# Defining Data Loading Protocol for IO Simulation Results
## 1. Objective
To ensure data integrity and reproducibility in the analysis of IO simulations, a clear protocol for loading simulation results from storage is essential. This node defines that protocol.
## 2. Assumed Data Storage Format
For consistency and efficiency, we will assume that simulation results are stored in one of the following formats:
1. **NumPy `.npy` files:** Individual NumPy arrays (e.g., `phi_history.npy`, `theta_history.npy`) are saved using `np.save()`. The parameters dictionary is saved separately as a `.npy` file or potentially as a JSON file.
2. **Pandas DataFrame:** The entire `results` dictionary (including parameters and data arrays) is converted into a Pandas DataFrame and saved to a file (e.g., a CSV file using `df.to_csv()` or a Parquet file for larger datasets).
The choice of format depends on the size and complexity of the data. For the current 1D simulations, NumPy arrays are likely sufficient. For more complex simulations with larger datasets or more structured data, Pandas DataFrames might be preferable.
## 3. Data Loading Protocol
The following steps must be followed when loading simulation results for analysis:
1. **Specify Data Source:** In the analysis node, clearly state the filename(s) and path(s) to the data files being loaded.
2. **Load Parameters:** Load the simulation parameters. If stored separately, load them (e.g., from a NumPy file or JSON file) into a dictionary.
3. **Load Data Arrays:** Load the data arrays (e.g., `phi_history`, `theta_history`) using the appropriate NumPy or Pandas loading functions.
4. **Verify Data Integrity:** Perform basic checks to ensure the data has been loaded correctly:
* Print the shape and data type of the loaded arrays.

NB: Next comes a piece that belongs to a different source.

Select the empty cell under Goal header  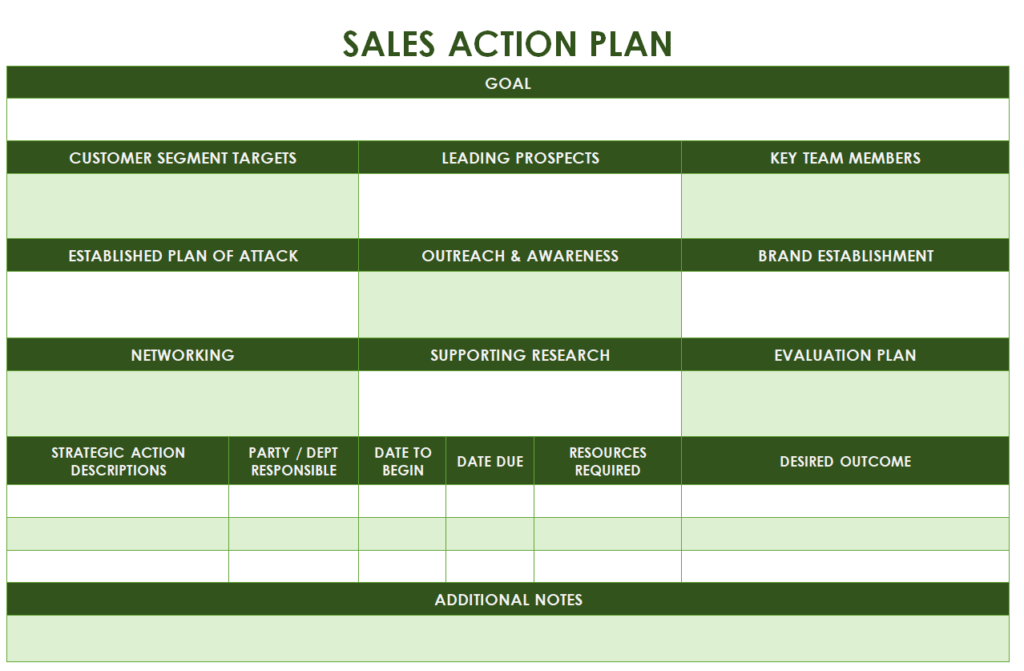[x=508, y=120]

* Print a few sample values from the arrays (e.g., the first few rows of `phi_history`, the final value of `avg_theta_history`).
* Verify that the loaded parameters match the expected values for the simulation run.
5. **Create Results Dictionary:** Construct a `results` dictionary (as used in the simulation code) containing the loaded parameters and data arrays. This ensures consistency with the analysis functions.
## 4. Example Code Snippet (Illustrative)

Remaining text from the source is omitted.